### Task prompt
Exact reproduction required: print each line of the material below.

### The data
━━━━

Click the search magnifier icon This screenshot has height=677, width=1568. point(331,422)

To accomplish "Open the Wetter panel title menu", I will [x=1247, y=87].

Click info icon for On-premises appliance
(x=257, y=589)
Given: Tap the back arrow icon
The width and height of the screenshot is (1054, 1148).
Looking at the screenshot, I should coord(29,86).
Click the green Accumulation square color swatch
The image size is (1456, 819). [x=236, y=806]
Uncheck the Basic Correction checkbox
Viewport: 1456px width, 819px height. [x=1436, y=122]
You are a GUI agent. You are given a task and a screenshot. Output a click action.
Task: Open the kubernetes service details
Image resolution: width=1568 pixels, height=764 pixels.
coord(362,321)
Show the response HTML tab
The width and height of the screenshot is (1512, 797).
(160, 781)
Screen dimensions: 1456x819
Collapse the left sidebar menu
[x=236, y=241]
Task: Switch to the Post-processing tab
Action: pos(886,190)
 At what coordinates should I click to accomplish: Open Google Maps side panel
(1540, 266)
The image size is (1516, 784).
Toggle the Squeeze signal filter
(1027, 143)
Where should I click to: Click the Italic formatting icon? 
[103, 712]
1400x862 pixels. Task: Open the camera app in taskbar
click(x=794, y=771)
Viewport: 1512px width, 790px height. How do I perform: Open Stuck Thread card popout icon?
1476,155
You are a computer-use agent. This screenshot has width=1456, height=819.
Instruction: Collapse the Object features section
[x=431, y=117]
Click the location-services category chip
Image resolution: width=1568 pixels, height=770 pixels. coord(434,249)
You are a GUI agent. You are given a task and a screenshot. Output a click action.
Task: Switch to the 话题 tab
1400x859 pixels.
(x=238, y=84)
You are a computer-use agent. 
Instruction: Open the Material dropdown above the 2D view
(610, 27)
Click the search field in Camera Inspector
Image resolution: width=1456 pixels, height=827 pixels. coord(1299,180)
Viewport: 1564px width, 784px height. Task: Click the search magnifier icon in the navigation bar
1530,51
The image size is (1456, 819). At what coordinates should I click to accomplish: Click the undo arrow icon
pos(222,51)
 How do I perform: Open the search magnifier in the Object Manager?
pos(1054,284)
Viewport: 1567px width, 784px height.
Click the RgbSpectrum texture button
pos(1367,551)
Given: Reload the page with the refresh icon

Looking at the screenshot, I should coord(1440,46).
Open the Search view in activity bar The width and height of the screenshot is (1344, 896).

━━━━

### Response area
Click the search magnifier icon This screenshot has height=677, width=1568. point(331,422)

To accomplish "Open the Wetter panel title menu", I will [x=1247, y=87].

Click info icon for On-premises appliance
(x=257, y=589)
Given: Tap the back arrow icon
The width and height of the screenshot is (1054, 1148).
Looking at the screenshot, I should coord(29,86).
Click the green Accumulation square color swatch
The image size is (1456, 819). [x=236, y=806]
Uncheck the Basic Correction checkbox
Viewport: 1456px width, 819px height. [x=1436, y=122]
You are a GUI agent. You are given a task and a screenshot. Output a click action.
Task: Open the kubernetes service details
Image resolution: width=1568 pixels, height=764 pixels.
coord(362,321)
Show the response HTML tab
The width and height of the screenshot is (1512, 797).
(160, 781)
Screen dimensions: 1456x819
Collapse the left sidebar menu
[x=236, y=241]
Task: Switch to the Post-processing tab
Action: pos(886,190)
 At what coordinates should I click to accomplish: Open Google Maps side panel
(1540, 266)
The image size is (1516, 784).
Toggle the Squeeze signal filter
(1027, 143)
Where should I click to: Click the Italic formatting icon? 
[103, 712]
1400x862 pixels. Task: Open the camera app in taskbar
click(x=794, y=771)
Viewport: 1512px width, 790px height. How do I perform: Open Stuck Thread card popout icon?
1476,155
You are a computer-use agent. This screenshot has width=1456, height=819.
Instruction: Collapse the Object features section
[x=431, y=117]
Click the location-services category chip
Image resolution: width=1568 pixels, height=770 pixels. coord(434,249)
You are a GUI agent. You are given a task and a screenshot. Output a click action.
Task: Switch to the 话题 tab
1400x859 pixels.
(x=238, y=84)
You are a computer-use agent. 
Instruction: Open the Material dropdown above the 2D view
(610, 27)
Click the search field in Camera Inspector
Image resolution: width=1456 pixels, height=827 pixels. coord(1299,180)
Viewport: 1564px width, 784px height. Task: Click the search magnifier icon in the navigation bar
1530,51
The image size is (1456, 819). At what coordinates should I click to accomplish: Click the undo arrow icon
pos(222,51)
 How do I perform: Open the search magnifier in the Object Manager?
pos(1054,284)
Viewport: 1567px width, 784px height.
Click the RgbSpectrum texture button
pos(1367,551)
Given: Reload the page with the refresh icon

Looking at the screenshot, I should coord(1440,46).
Open the Search view in activity bar The width and height of the screenshot is (1344, 896).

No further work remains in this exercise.